あの散々だった夏祭り。人波や破裂音も何もない、ふたりきりの空間がここにはあった。あの日だって、別にいい位置じゃなくてよかった。彼とふたりで見られるなら、駅のホームでも、屋台に並びながらでも、それこそ家の前の道路だってよかった。

「……ストラックアウト、行かないでって言ってたら、そうしてくれた?」
「……そりゃあそうですよ。オレなんか、ずっと深雪と一緒にいるつもりだったんだよ」
「や、野球部の集まりにお邪魔しておいて、そんな図々しいこと、言えない」
「……あの夜の一瞬くらい、ばっくれたってバチは当たらないよ。言ってくれたら勾引かしたのに」

彼はときどき、とんでもないことをさも当然のように言う。告白にしろ、プロポーズ紛いの言葉にしろ。垢抜けた言葉で、わたしの心を掴んで離さないのだ。一瞬なんて冗談じゃない、1年前からわたしは彼しか見ていない。
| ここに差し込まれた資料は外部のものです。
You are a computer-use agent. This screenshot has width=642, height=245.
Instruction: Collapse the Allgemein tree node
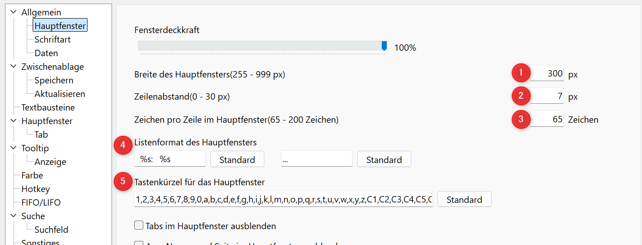(13, 12)
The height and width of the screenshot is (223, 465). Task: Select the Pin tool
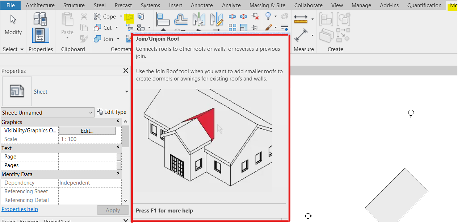click(x=255, y=27)
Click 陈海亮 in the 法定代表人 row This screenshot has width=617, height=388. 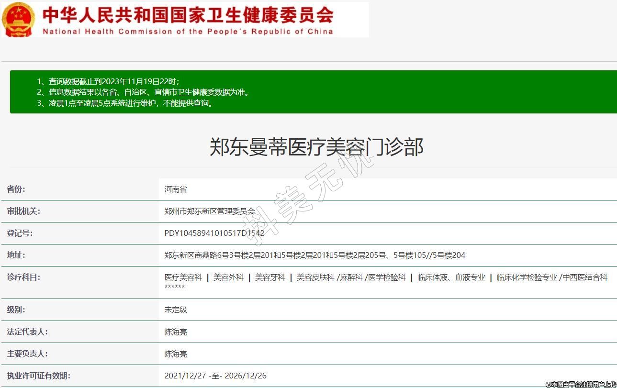[176, 332]
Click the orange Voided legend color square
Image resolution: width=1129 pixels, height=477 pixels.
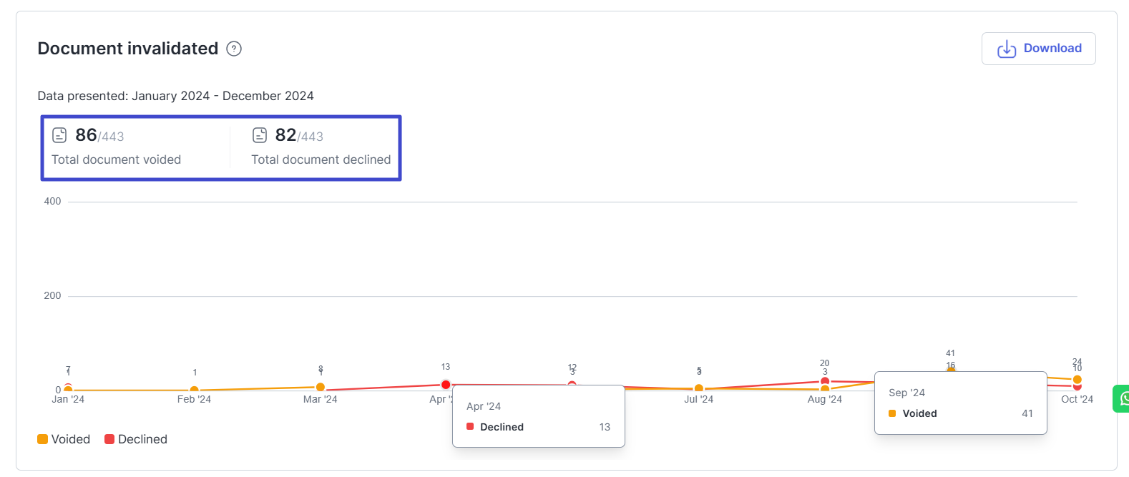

「勇人に言えてなかったことがあるの。わたし進路選択変える」
「え」
「夏休み中に先生とも話し合って決めたんだ。2年生のうちはわたしが教室移動する形だけど、来年は絶対に違うクラスになる。多分、水谷と同じ」

その名前を出した途端、勇人のまとう空気が変わったのがわかった。彼は誤解している。確かに水谷はこの一連の出来事に関わる重要参考人ではあるけれど、罪人ではない。彼に救われたことなんか山ほどある。悪者は、わたしでなくてはいけないのだ。

「……オレは、告白されて振った相手と元通り、とかそれ以上に仲良くなるとかさ、きっとできない。まあそれはふたりの人徳だと思うけど。オレは心が狭いから、彼氏はオレでお前は振った立場なのに、なんでそんなに近いのって気持ちはあった。もちろん深雪に対しても」
「……うん」
「早い話が嫉妬だねえ。そんなこと、向こうは何にも考えてないのにね」

まるで自分に言い聞かせるように、精一杯の力でこぼれ落ちたそれは、羨望と諦念を含ませわたしの心にも満ちていく。
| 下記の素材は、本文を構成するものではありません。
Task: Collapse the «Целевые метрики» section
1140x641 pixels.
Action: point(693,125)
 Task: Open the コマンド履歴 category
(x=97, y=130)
「一度はすきになったひとでしょ。いつかそっちに行っちゃうんじゃないかって不安が消えない。本当情けない話だけど」
「……わ、たしは逆で、もう振られてるから、これ以上どうにかなることはないと思って……他の男子よりも気を許してた部分は、あった」

わたしたちはエスパーじゃないのだから、言わなきゃわかるはずもない。驚くほど綺麗に掛け違えた歯車がいつの間にか外れて、どこか他の場所で噛み合っていたなんてとんだお笑い種だ。一度ほどけてしまえば、なんてことはない話だった。
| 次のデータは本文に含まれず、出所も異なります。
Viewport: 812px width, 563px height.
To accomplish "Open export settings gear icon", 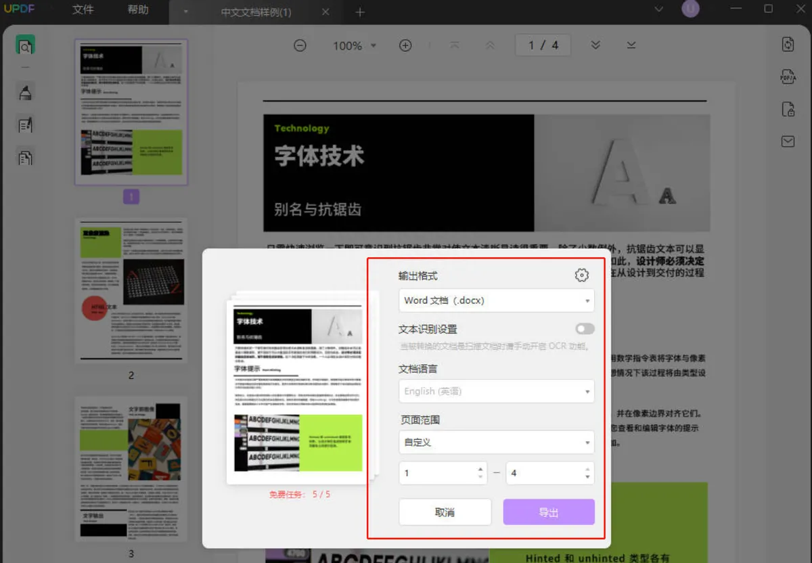I will 581,275.
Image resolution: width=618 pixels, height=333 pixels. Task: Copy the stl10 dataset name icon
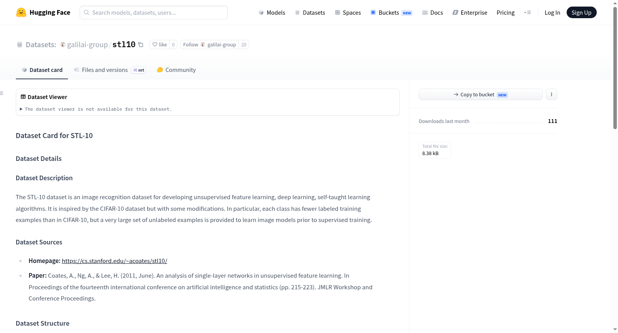point(141,45)

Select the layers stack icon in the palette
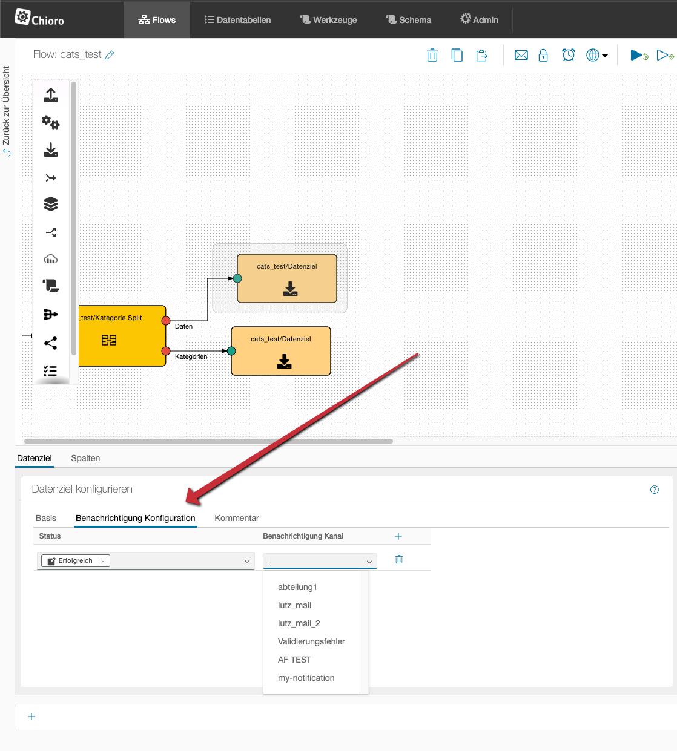(51, 205)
「水谷は、一緒にいると元気になるし意外に周り見てるし、人として憧れる。尊敬もしてる。でもこういうことしたいって思うのは、勇人だけだよ」

口で敵わないなら、塞いでしまえ。いつしか生まれたそんな暴論は、わたしの拠り所であり必殺技のようでもあった。触れるだけのキスがゆるやかに熱を帯び、絡まって、ぐずぐずになっていく。外れるくらいなら、絡まってしまったほうが余程いい。その腕に引かれるまま勾引かされたい。彼の思い通りになりたい。所詮わたしの想いなんてこんなものなのに、一体どうしたら彼に伝わるのか、蕩けた頭で必死に考えていた。甘く啄めば彼のくちびるにわたしの歯型が付く。少しの間外れていたって、噛んだらはまるものなのだ。そういうふうに、出来ているのだ。これから始まる再びの季節も、ふたりで魔物に飲み込まれていく。